2010 Medicare physician payment final rule
The 2010 Medicare physician payment notice of proposed rulemaking (NPRM) was published in the Federal Register of July 13 with a deadline for public comments of August 31. Read AMA August 31, 2009, comment letter.
The major highlight of the NPRM is that it retroactively removes drugs from SGR calculations, restoring $130 billion to funding for physician services over the next 10 years. More information.
CMS also proposes to use results from a new practice expense survey sponsored by the AMA and 72 specialty societies and other health care professional organizations. The new practice expense values produce some significant redistributions among specialties. CMS proposes to use only the data from the new multispecialty survey and to discontinue use of data from older multispecialty surveys and from specialty-specific surveys that some societies had commissioned. CMS also proposes to move to the new values all at once in 2010 and does not propose a transition. Further information on the PPI survey and data provided to CMS is available at www.ama-assn.org/go/ppisurvey. Another significant practice expense change in the rule is that, for equipment that cost more than $1 million, the practice expense values would assume the equipment is in use 90% of the time that an office is open instead of the 50% assumption used currently.
The rule proposes to eliminate Medicare payment for consultations and use the money from these services to increase payments for visits. The impacts of this change are minimal since the proposed 2010 values for new patient visits will be pretty close to what consultation payments have been.
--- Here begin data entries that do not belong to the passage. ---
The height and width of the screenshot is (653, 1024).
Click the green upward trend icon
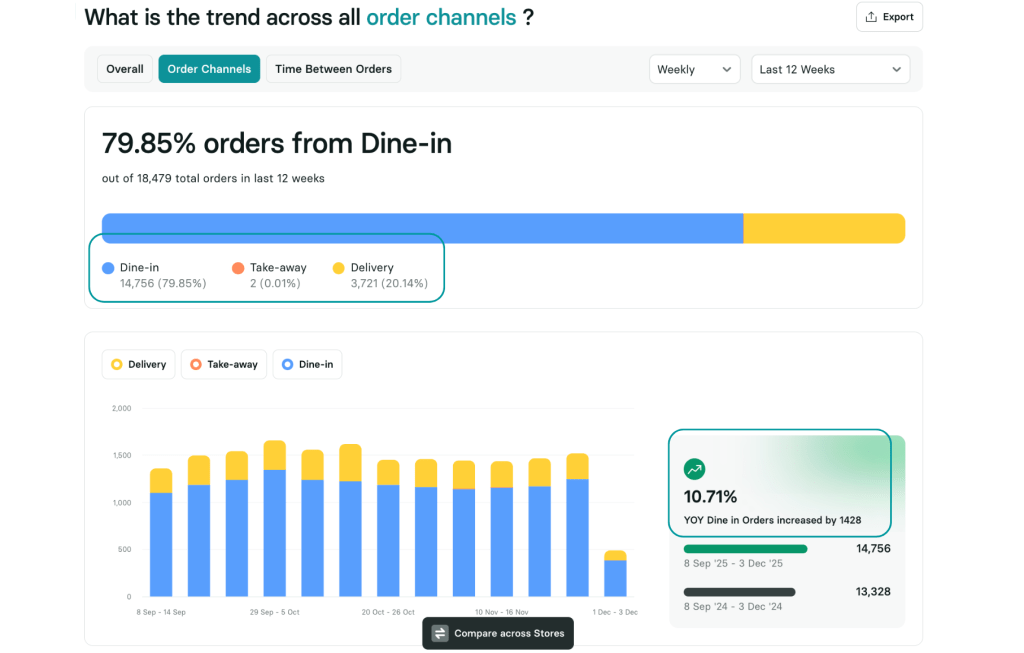tap(694, 468)
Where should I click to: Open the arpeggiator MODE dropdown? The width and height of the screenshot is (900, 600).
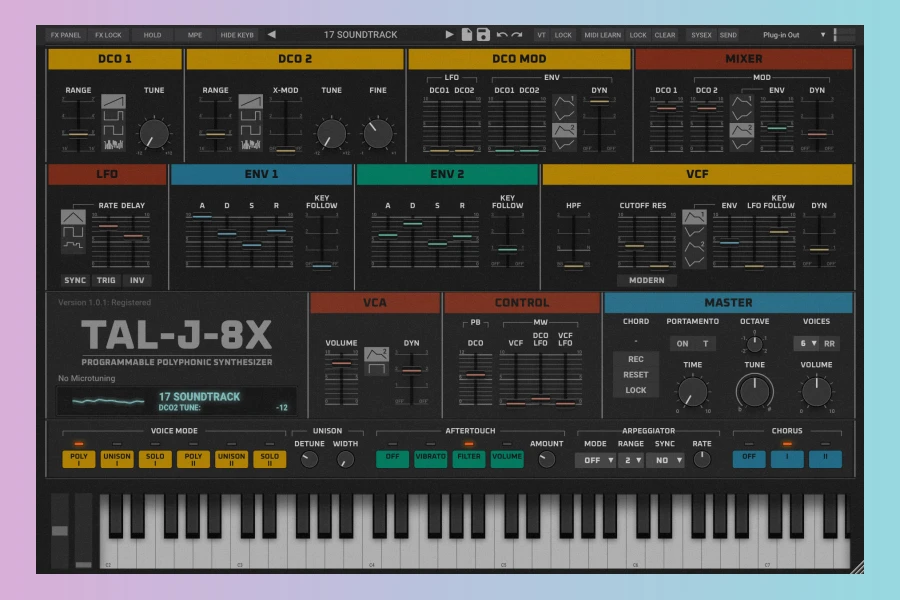click(594, 460)
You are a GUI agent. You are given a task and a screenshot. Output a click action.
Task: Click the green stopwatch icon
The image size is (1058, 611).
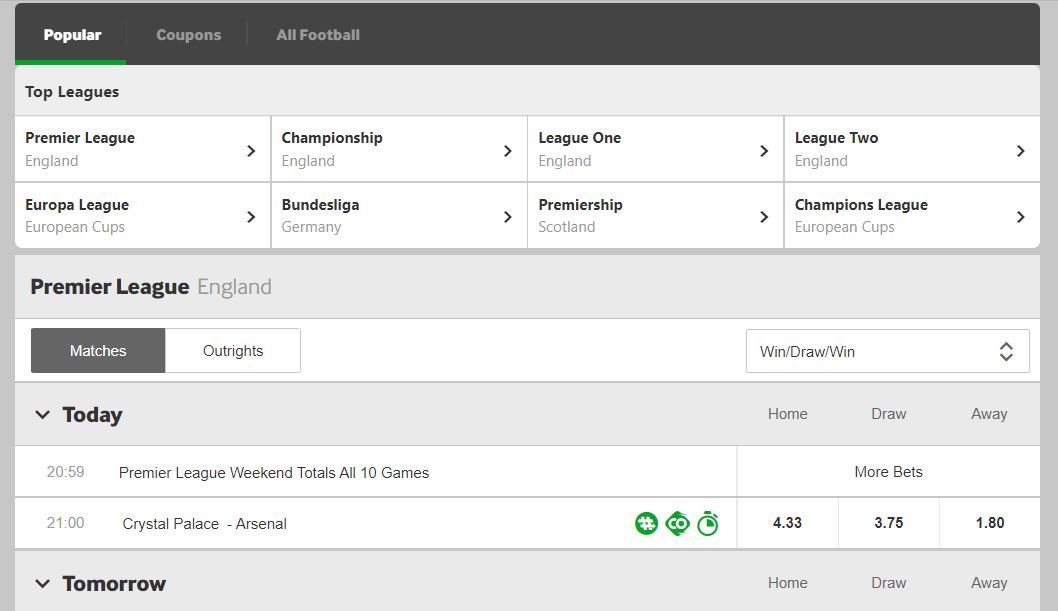tap(707, 523)
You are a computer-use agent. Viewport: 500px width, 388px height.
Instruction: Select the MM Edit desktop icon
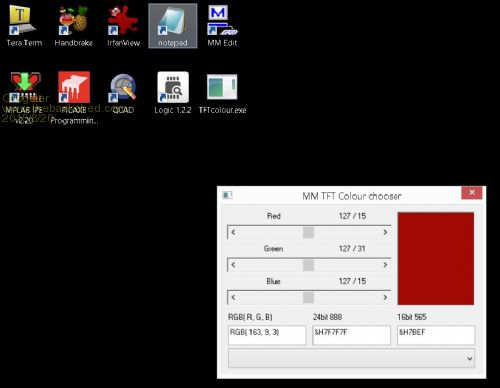(222, 26)
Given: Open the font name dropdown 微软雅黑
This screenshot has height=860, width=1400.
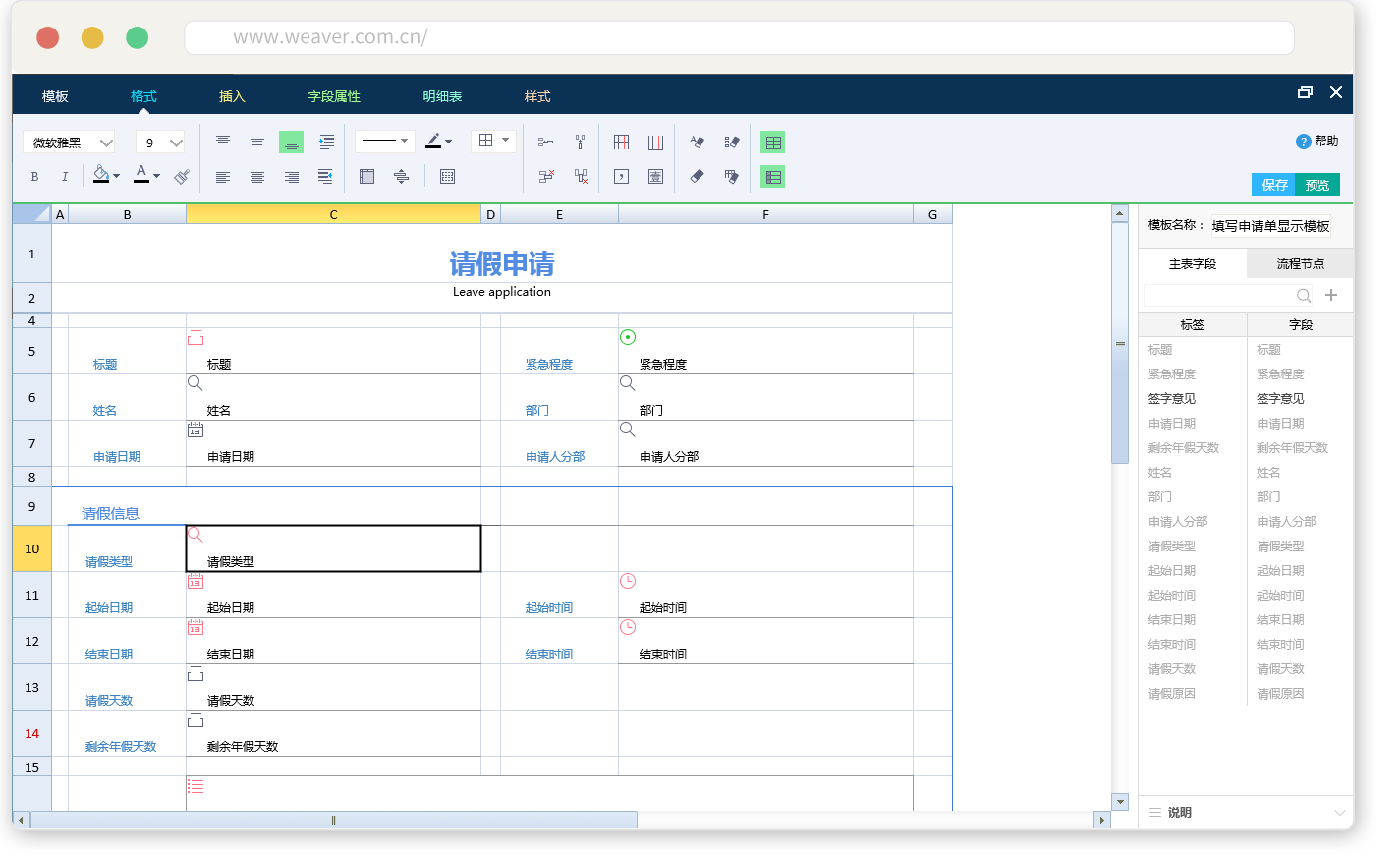Looking at the screenshot, I should click(x=69, y=143).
Updates are proposed in the professional liability insurance (PLI) relative values to reflect more current data. The rule also proposes a significant increase in the relative value for the Welcome to Medicare visit, with the work value going from 1.34 up to 2.30. Geographic adjustment factors (GPCIs) are not updated this year and changes are not proposed to locality configurations, but the NPRM includes a discussion of comments received on the locality report that CMS issued last fall.
There are some positive changes proposed for the e-prescribing incentive program. CMS recognizes that it is administratively burdensome for physicians to have to report one of three codes on 50% of their office visit claims in order to prove that they are e-prescribing and get the 2% incentive payment. Instead, in 2010, there will only be one code instead of three, and physicians will only have to report the code 25 times instead of reporting it for 50% of visits. In addition, eligible services will be expanded to include home and nursing home visits, and there will be a reporting option for group practices.
CMS also proposes a new group practice reporting option in the Physician Quality Reporting Initiative (PQRI). The agency has proposed new quality measures and measures groups for 2010 and it discusses the possibility of being able to report PQRI measures using electronic health records.